Exercise directions:
Would you please copy each line of the listing that mentions "will"?

Material provided:
════════════════
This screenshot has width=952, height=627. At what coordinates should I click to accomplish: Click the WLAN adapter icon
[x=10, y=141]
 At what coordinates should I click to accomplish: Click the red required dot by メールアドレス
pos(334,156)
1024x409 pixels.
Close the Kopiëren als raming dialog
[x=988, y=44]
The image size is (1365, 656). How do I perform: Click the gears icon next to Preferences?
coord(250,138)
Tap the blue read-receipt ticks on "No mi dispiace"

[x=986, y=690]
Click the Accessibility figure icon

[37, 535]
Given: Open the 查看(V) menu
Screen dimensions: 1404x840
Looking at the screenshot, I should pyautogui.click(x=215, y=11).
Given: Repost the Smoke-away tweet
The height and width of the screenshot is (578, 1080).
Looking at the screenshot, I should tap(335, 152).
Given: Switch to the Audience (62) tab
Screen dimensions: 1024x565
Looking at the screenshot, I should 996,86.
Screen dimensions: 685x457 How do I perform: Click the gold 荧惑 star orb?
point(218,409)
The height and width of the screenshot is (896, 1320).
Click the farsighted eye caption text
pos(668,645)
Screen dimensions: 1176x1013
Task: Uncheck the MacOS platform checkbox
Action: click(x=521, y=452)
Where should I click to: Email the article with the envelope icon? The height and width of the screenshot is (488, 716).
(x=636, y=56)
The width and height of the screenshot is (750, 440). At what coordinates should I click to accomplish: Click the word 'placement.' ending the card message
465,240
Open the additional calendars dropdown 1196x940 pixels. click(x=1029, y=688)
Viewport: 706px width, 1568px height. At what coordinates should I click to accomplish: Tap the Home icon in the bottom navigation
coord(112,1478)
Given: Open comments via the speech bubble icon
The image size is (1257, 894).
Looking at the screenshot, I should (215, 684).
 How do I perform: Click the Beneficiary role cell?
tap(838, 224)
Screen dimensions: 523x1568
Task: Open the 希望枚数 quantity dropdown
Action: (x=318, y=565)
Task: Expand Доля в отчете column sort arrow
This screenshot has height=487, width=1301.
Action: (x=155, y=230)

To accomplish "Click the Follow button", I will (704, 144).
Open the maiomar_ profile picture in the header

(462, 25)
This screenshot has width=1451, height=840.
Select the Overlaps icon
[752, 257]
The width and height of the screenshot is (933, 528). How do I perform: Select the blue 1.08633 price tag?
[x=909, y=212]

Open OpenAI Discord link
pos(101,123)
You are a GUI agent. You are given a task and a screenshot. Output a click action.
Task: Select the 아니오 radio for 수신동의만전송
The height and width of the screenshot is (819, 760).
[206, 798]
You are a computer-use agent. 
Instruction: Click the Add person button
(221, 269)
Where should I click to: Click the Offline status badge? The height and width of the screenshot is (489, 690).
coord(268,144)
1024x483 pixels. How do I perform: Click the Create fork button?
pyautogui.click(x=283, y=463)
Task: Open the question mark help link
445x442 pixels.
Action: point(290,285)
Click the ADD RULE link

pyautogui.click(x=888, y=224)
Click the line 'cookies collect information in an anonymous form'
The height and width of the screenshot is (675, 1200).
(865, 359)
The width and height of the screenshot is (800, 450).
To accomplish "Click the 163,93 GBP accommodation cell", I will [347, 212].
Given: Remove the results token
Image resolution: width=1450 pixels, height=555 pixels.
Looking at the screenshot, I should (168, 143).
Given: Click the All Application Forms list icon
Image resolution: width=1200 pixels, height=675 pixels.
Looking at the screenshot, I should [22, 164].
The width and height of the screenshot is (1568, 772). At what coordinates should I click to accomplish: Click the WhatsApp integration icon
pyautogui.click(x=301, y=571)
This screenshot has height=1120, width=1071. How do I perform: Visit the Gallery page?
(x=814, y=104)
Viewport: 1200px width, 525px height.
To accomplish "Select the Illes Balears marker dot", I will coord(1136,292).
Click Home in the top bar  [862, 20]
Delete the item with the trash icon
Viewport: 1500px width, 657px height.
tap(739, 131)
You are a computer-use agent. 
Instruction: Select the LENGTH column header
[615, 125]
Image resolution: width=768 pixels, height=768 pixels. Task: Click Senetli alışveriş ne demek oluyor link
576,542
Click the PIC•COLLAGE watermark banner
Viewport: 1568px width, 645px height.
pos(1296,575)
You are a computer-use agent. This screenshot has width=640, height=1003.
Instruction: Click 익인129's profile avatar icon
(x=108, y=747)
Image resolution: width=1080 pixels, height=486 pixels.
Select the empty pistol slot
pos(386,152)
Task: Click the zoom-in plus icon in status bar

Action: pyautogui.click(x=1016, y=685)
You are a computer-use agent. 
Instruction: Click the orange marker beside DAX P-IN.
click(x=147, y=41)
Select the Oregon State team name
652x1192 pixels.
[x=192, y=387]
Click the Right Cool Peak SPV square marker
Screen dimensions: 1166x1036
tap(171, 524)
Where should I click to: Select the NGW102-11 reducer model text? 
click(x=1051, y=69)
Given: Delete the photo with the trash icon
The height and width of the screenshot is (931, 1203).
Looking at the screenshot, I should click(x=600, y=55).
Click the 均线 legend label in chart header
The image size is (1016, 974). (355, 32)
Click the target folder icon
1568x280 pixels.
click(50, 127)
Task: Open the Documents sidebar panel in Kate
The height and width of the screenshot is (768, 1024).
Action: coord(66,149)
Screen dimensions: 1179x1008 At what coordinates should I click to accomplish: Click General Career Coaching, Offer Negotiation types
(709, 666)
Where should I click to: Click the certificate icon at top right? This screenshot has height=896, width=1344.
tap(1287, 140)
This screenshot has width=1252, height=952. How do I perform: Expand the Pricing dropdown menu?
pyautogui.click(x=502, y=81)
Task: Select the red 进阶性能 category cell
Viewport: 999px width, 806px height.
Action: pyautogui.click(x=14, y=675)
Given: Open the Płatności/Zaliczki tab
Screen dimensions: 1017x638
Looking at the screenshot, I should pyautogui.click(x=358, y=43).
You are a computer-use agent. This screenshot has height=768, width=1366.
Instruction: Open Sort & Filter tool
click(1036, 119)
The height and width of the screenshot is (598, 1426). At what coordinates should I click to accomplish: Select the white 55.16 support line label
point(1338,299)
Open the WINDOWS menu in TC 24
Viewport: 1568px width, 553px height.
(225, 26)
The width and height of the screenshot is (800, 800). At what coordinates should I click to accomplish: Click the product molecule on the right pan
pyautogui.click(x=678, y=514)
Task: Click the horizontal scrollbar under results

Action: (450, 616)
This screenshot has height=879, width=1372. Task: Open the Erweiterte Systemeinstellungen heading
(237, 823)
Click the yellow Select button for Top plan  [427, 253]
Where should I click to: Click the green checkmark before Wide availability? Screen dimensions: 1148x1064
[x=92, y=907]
════════════════
Solution to the exercise:
To accomplish "Click the Follow button", I will (704, 144).
To accomplish "Click the 163,93 GBP accommodation cell", I will [347, 212].
To accomplish "Select the Illes Balears marker dot", I will coord(1136,292).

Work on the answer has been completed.